• Text segment

How do you get joy and laughter? By growing a bottlebrush? Does the bottle brush seriously think it brings all that to your life just by growing? All these plants, trying to make themselves more important, spinning fairy tales about themselves.
I lie on my back watching clouds and wonder what to do with my day. The sky is full of swallows. They got back from Africa no problem, so some international air travel still works. Then phone buzzes with Australians calling. Thank god for Zoom, so we can talk about whether we can see or hear each other. An 8am person is not always as perky as a 10pm person, but upside down chat is magic.
The lawn is covered in clover. Time to stop mowing and watch the bees at work. Clover is a symbol of good luck, so I’ll let it grow and believe in that fairy tale for now.
This enforced sabbatical is pleasant but, with wages fading away, there is the interesting conversation of how replace them. This is best held after at least half a bottle of wine when just about anything seems possible. These are the ideas so far.

• What you need to do
Copy word for word the stretch of the garden passage from "The lawn is" through "tale for now.". The listing has nothing to do with this work.

• Dataset extract
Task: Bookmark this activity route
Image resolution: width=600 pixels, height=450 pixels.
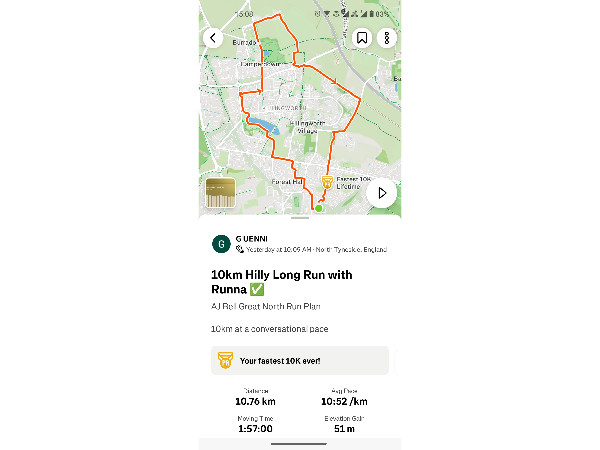Action: [362, 38]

• Response for this exercise
The lawn is covered in clover. Time to stop mowing and watch the bees at work. Clover is a symbol of good luck, so I’ll let it grow and believe in that fairy tale for now.